Plant Parenthood: Rescue and rehabilitation

August 2021

Soon after we moved back in July of 2021, I’d been slowly taking over some of the plants from Oneal’s Dad’s garden. He was terribly amused when I asked if I could get some of the plants that were in the garden, if I could repot them, maybe bring some life back into them.

I think it made him happy when one of the philodendrons, a Green Emerald, I repotted came back to the lanai happy and healthy, lush and vibrant. I put it in a nice big white pot, and we put it on the ledge in the lanai.

September 2021

Now it’s so tall and lush that I needed to put a stick in the soil so that the plant wouldn’t topple over. It seems like every day I find new leaves sprouting, and it doesn’t even need fertilizer.

Another plant of Dad’s, also a philodendron, looked so sad when I first rescued it. But I put it in a new pot with new soil, and now it’s climbing!

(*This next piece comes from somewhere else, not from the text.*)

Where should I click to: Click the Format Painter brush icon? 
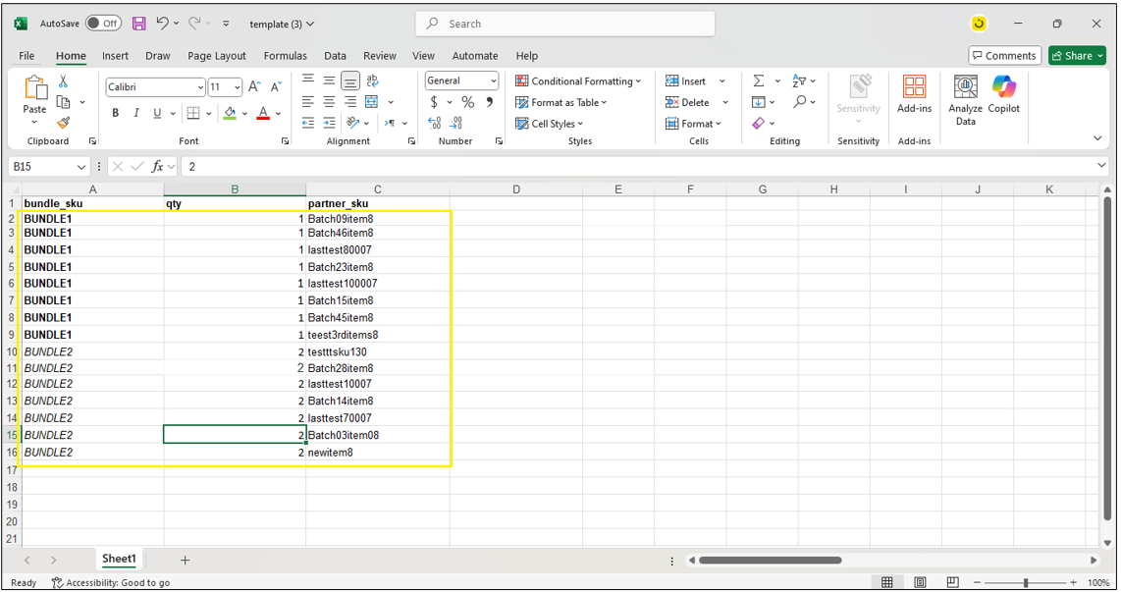pyautogui.click(x=64, y=123)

Since Dad’s strokes late last year, he hadn’t been able to take care of his garden, and I’m sure that made him sad. We didn’t have the energy to look after them while he was sick, while he was bedridden, and even more so after he passed away. Since December, we’d been doing a lot of cleaning, fixing, throwing away stuff, having other stuff repaired. It’s been tough and tiring, and it’s emotionally draining.

It was only a few weeks ago that I found the energy to go through his plants, to see what could be saved, to move them around or repot.

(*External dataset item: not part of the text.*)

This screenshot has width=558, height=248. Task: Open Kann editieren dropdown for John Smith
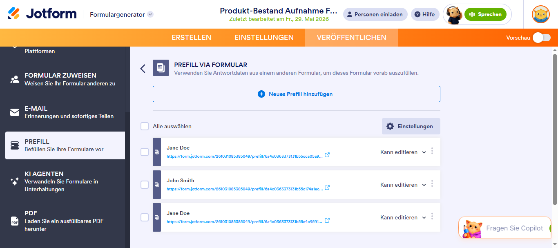coord(403,185)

Perhaps one of the biggest struggles was that I didn’t know what most of them were. I knew Dad had a lot of palms and spider plants. A lot of the palms were so big that I couldn’t really do anything except prune the dead leaves off, and water the ones that survived neglect. Some of the spider plants died. A few I gave away to friends, as I knew I couldn’t possibly take care of everything myself. It took me a while to figure everything out.

Dad’s bougainvillea plants were so dry. Their thorny stems stabbed me every time I walked past them, and I was sorely tempted to give up on them. But after a week or two of diligent daily watering, I noticed new leaves on one, and soon, bright pink flowers! Hopefully the other two catch up soon.

One of the biggest surprises was the aglaonema moonlight bay. I used to joke with Dad that it looked like pechay, and I didn’t really pay attention to it. A few weeks back, I finally took a closer look, and I realized they were aglaonema, similar to the aglao red lipstick I adore. I took them from their spot in the garden, checked on them, and moved them around. I am happy to report that I’ve seen new leaves sprouting here and there. 

One of the most beautiful plants in Dad’s garden is the elephant ear. It looks like those plants you see in fancy resorts and hotels, as it grows giant leaves.

I didn’t really bother looking it up until my friend MR saw them and said, “Ang ganda! Mahal yan di ba?” I looked it up, and now I’m trying to take better care of it.

There’s much more: the plants I repotted, the ones I relocated, the ones I couldn’t save. There’s the regular struggle of watering all the plants outside the house, and sweeping the dead leaves, and sawing off dead branches before they fall and hurt someone or scratch a neighbor’s car. There’s the forest on the balcony, and the calamansi tree in the garden.

I’ve come to spend weekends and holidays in the garden, my feet and hands covered in soil. Lucas helps by watering the plants. Oneal helps with adding holes to plastic bottles, and with moving around heavy terracotta pots. I hope it cheers Dad to see us working in his garden and taking care of his plants.